La penumbra se inmovilizó, pero no se hizo más densa. Me pareció raro que a los pájaros, que cantaban mucho en el atardecer, no se los oyera. A decir verdad, desde hacía un buen rato estaban en silencio. Tampoco el agua se movía, a no ser las sacudidas, casi imperceptibles, que llegaban, regulares, a la orilla. Únicamente los ruidos humanos y las voces humanas, insistentes, resonaban: gritos, saludos, conversaciones, ruidos de hueso o de madera que humanos manipulaban para ir sacando, de lo indistinto, formas reconocibles. El ruido apagado de pies descalzos que iban y venían rebotando o deslizándose sobre la arena, se oía también por momentos a mis espaldas.

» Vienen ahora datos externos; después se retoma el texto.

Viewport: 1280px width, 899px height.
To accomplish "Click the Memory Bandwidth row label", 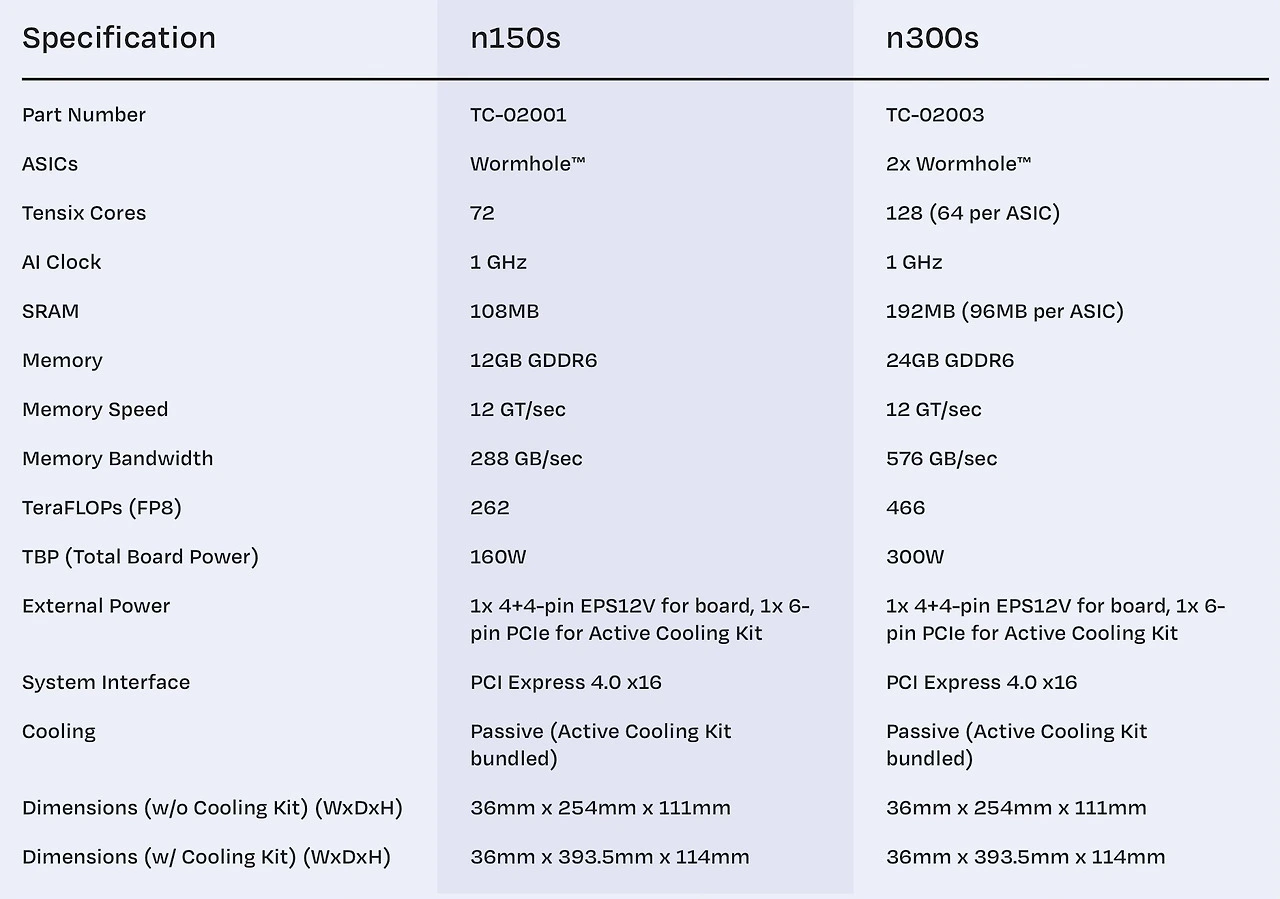I will [118, 459].
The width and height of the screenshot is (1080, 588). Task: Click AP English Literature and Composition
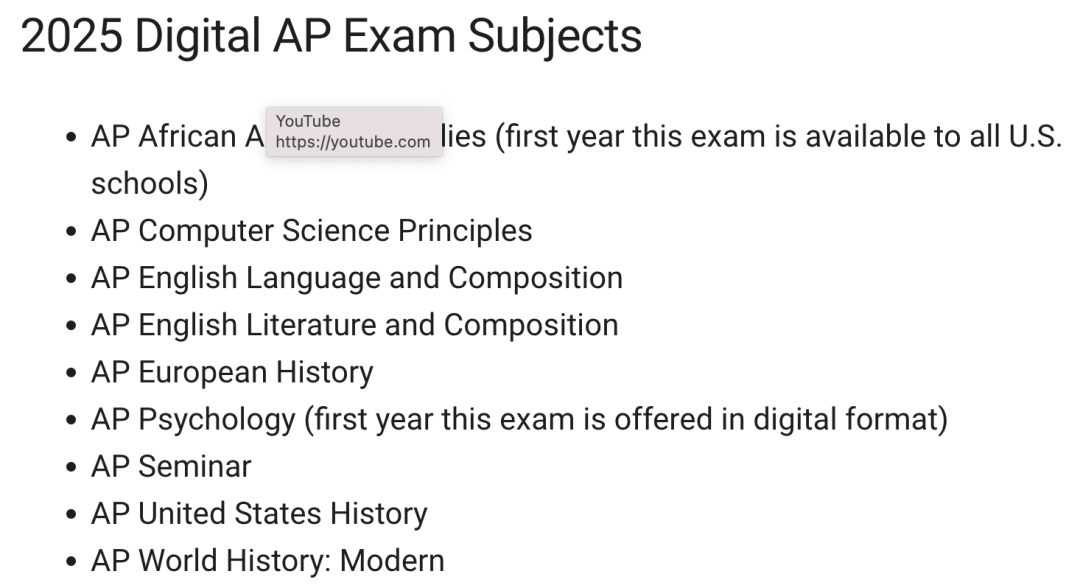point(355,325)
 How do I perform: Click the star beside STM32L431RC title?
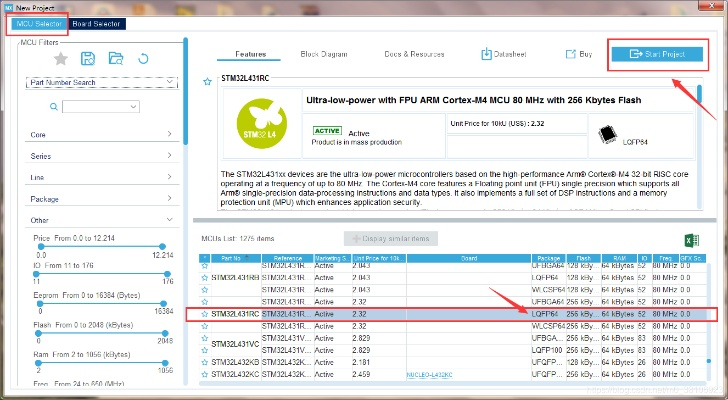click(x=207, y=81)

Un poco más lejos, también en la orilla, más oscuras que la penumbra, se recortaban varias embarcaciones. Todo lo presente, incluidos nosotros, estaba en, y era, al mismo tiempo, un lugar. A decir verdad, nosotros éramos, más que el lugar mismo, ese lugar, y como en ese anochecer parecía más acogedor, había algo de hiriente en su habitual mudez desdeñosa. La paz de ese atardecer lo ponía al descubierto. Que únicamente perduráramos gracias a su condescendencia, nos rebajaba todavía más que a las bestias sumisas o indiferentes. Era, según lo pensaban los indios, gracias a nuestro parecer, que ese lugar parecía un lugar, y, sin embargo, no hacía nada, ninguna seña, ningún esfuerzo para ganarse nuestra confianza.

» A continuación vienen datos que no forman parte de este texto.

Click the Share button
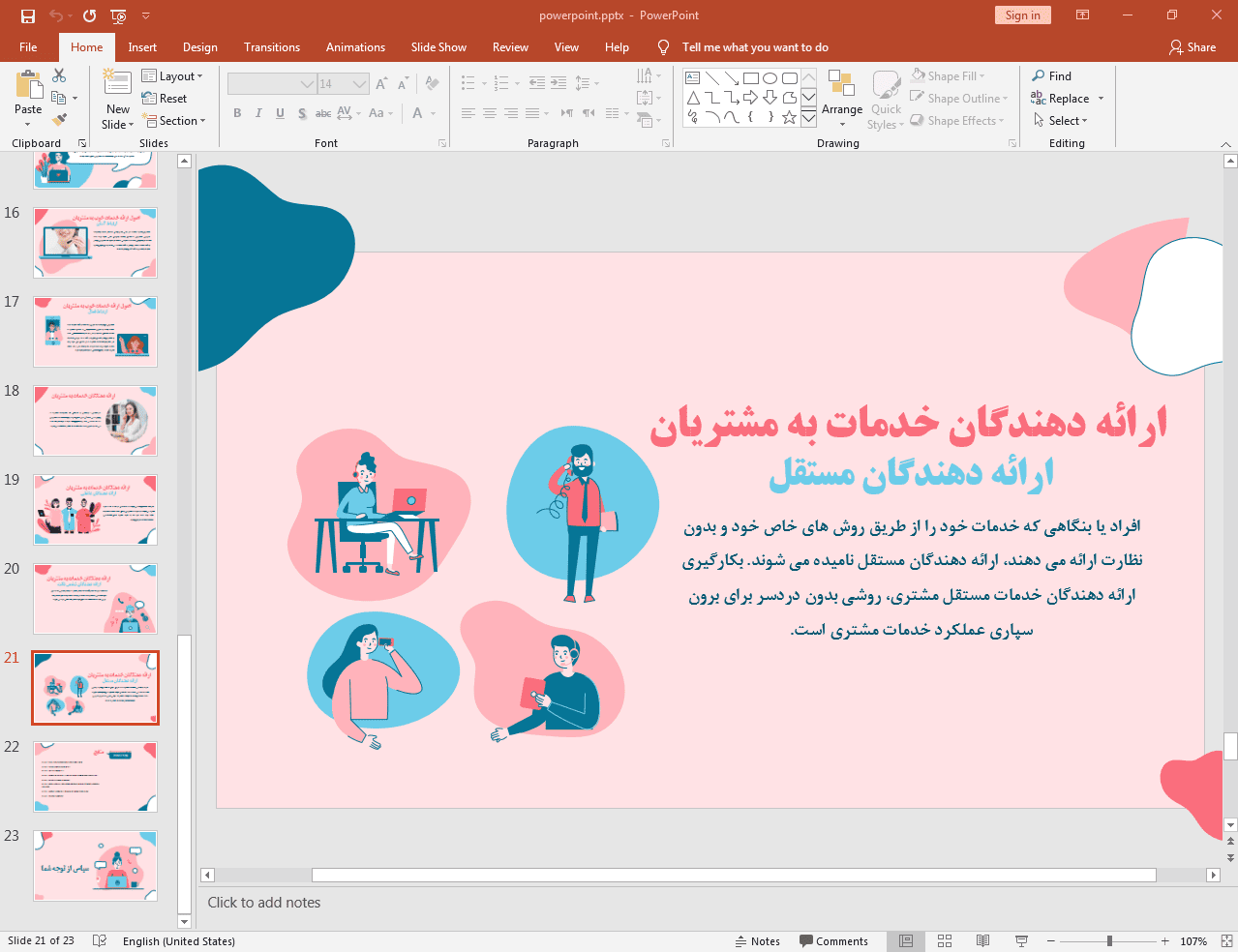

La arena firme de la orilla me humedecía los pies descalzos. Distraído como estaba, tardé unos momentos en darme cuenta de que desde hacía unos momentos se había puesto a brillar. Era un brillo blanco, fosforescente y, alzando la vista, comprobé que también el río se había llenado de reflejos de un tinte idéntico. Alcé más alto la cabeza y, dándome vuelta, dirigí la vista hacia el cielo: era la luna. Nunca la había visto tan grande, tan redonda, tan brillante. Brillaba tanto que del cielo se habían borrado todas las estrellas. Subía lenta, irrefutable y única, tibia y familiar y su intensidad explicaba que, en un determinado momento, la progresión de la oscuridad se hubiese detenido. Ahora, todo lo visible estaba decorado de manchas lunares que pasaban entre la fronda de los árboles y se estampaban, de un blanco absoluto, en el suelo, en las paredes y en los techos de las viviendas, en los cuerpos desnudos que se movían entre los árboles y que parecían emitir un fuego fijo y frío. Tenía la proximidad amistosa de esas cosas que nos son incomprensibles pero que ya no nos espantan porque hemos aceptado, quién sabe por qué causa, su misterio. Ninguna razón justificaba su presencia y, sin embargo, de tanto verla, constante y regular, con sus fases periódicas, menos distante y más dulce que el sol cegador, sus idas y venidas, tan exactas que las podíamos prever y que incluso nos servían para ordenar, de muchas maneras, nuestras vidas, en lugar de inquietarnos, como hubiese debido ser, nos tranquilizaba. Todos los días, el sol desdeñoso pasaba para mostrarnos, con su luz cruda, la persistencia injustificada del lugar que éramos también nosotros, en tanto que la luna gentil, gracias a su proximidad, formaba parte, también ella, de ese lugar, era una especie de puente entre lo remoto y lo familiar. Gracias a ella el todo, que derivaba, inacabado, en lo oscuro, parecía saber algo de nosotros y prometernos una aniquilación menos ciega. Aunque no fuese capaz de preservarnos ni de interceder, la luna tibia con su compañía insistente podía darnos la ilusión de que lo inacabado nos medía, desde el exterior, con un rasero no muy diferente del que nos aplicábamos nosotros mismos.